Business executives use metrics to report on the operations that they lead. Here is a to-do list:

September 01, 2006CSO

How do you put a price on security operations, since the best results occur when nothing goes wrong? Business executives use metrics to report on the operations that they lead. Here is a to-do list for establishing a measurement program that's meaningful to everyone in the company.

KNOW WHAT'S IMPORTANT. Listen to top executives and business unit leaders discuss their priorities.

Identify one or two security metrics vital to their success. Consider: loss reduction (be specific), cost reductions, shorter cycle times, use of technology versus use of people, elimination of vulnerabilities that affect uptime, reliability and so on.

RISK ANALYSIS IS A MUST. Make risk analysis part of every metrics project. Assessing the risks, costs and benefits of business activities is part of the CSO's job. The work involved offers a potential wealth of metrics that can bolster your recommendations to corporate leaders.

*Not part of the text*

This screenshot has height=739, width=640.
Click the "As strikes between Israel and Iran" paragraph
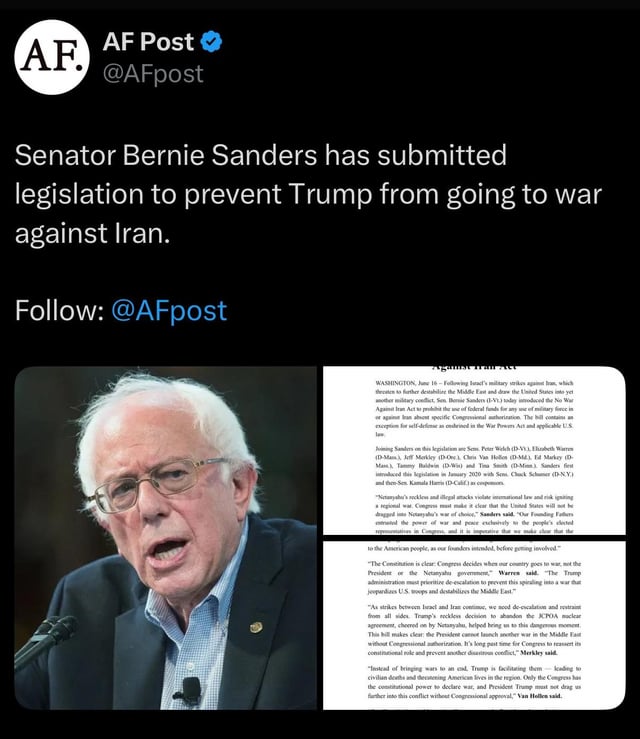pos(474,630)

IDENTIFY INCIDENT TRENDS that matter to key senior managers. Track changes monthly or quarterly. Focus on what's important in your business. Consider: safety violations, workplace violence, public safety, emergency medical technician response times, issues that invite regulatory sanctions,

losses as a percentage of sales, numbers of employees who are subjects of business-conduct investigations.

DEVELOP A FEW VALUE INDICATORS that provide reliable information that you can track.

Candidates include security cost per employee as a percentage of sales or revenue, the property protection cost per square foot of occupied space, case cost versus recovery and case cost over time.

Benchmark these costs against comparable peers.

SET UP A SECURITY COUNCIL. If security functions are spread among various departments (such as human resources and legal affairs), this group can develop metrics goals for the organization.

TRACK CHANGES. Develop several confidence indicators, such as annual customer satisfaction surveys, posted on your corporate intranet. Or track business process improvement recommendations, made in incident postmortems, to see which are accepted and which are rejected.

USE METRICS IN PLANNING. Build your annual business plan around two or three "reach objectives" that have at their heart a specific measurement like "in the next fiscal year, reduce background investigation cycle time by 15 percent and case cost by 5 percent."

CHECK YOUR NUMBERS. Make sure they are accurate before you present them.